Shoppers recorded its mortgage September 19, 1986. At the time of the first loan, Grife presented Shoppers with a satisfaction of the mortgage to mother. Between August of 1986 and January of 1987, Shoppers loaned Grife additional moneys. In exchange, Grife executed a second mortgage, for $35,000, to Shoppers on his Northampton home. During this period of time, Grife continued to make payments on the first Shoppers loan.
In October of 1986, after the first Shoppers mortgage was recorded but before the second was executed, Grife took another mortgage out on the same Northampton residence, this time with Northwood Federal Credit Union (Northwood). Grife borrowed $100,000 from Northwood. In 1984, Grife had *366granted Northwood a $35,000 mortgage on the home, which was satisfied from the proceeds of the second Northwood loan.

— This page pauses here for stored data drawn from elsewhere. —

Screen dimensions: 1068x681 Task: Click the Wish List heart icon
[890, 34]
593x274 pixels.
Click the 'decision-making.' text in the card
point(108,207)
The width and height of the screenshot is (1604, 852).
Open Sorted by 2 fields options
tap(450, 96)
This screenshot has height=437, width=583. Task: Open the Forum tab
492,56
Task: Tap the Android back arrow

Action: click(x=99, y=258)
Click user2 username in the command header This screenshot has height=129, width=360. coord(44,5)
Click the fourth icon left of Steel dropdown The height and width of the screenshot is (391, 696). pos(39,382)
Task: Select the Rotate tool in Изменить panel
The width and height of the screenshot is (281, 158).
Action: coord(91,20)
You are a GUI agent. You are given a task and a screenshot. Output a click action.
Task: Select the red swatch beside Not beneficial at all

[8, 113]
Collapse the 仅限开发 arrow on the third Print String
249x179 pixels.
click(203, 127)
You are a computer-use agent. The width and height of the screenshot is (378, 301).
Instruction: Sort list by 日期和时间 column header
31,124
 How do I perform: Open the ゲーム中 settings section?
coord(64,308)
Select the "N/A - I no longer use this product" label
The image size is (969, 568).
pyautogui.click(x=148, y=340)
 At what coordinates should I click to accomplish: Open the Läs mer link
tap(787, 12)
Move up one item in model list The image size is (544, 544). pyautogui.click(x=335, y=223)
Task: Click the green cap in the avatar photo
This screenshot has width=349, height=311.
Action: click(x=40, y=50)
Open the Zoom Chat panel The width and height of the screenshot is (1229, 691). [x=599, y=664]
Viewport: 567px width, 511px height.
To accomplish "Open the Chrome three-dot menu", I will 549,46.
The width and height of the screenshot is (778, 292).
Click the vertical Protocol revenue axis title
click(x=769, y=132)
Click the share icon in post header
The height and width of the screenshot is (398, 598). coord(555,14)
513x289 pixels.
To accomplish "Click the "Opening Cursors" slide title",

Northwood allowed Grife to conduct the title search as title agent to his own loan. Grife was part owner of a title insurance business, the Delaware Valley Abstract Company. Grife had represented to the board at Northwood that he would save transactional costs by doing his own title search. N.T. 7/12/93 vol. 1 at 61. While he agreed to subordinate mother’s mortgage to Northwood’s interest, Grife failed to report Shoppers’ $11,800 lien. Id. at 63-64. Northwood was thus unaware that it was second in line behind the Shoppers mortgage.
Three months after executing the Northwood mortgage, Grife negotiated the second mortgage with Shoppers. Two months after that, on March 12, 1987, Grife took out yet another mortgage, this time with First Financial Corporation (Financial), for the sum of $56,277. Once again, and allegedly for the same reasons as before, Grife acted as his own title agent. N.T. 7/12/93 vol. 2 at 24. An affidavit was prepared for Financial’s benefit stating that the Northampton home was free and clear of all loans, taxes, liens, mortgages and judgments, except for the $100,000 mortgage to Northwood. Id. at 25-26. A title commitment showed mother’s and Shoppers’ mortgages as removed. Id. at 28-30. The result was that Financial believed its mortgage interest in the property was second only to Northwood’s. Id. at 30.3
Six days later, on March 18th, Grife paid off the $35,000 and the $11,800 loans from Shoppers. He received from Shoppers the satisfaction pieces for both the second mortgage and the mortgage to mother. Id. at 30, 33. Because Grife was planning to borrow more money from Shoppers, no satisfaction piece was sent for the first $11,800 Shoppers mortgage. Instead, Grife used this mortgage to secure an additional $5,000 loan from Shoppers. Id. at 28.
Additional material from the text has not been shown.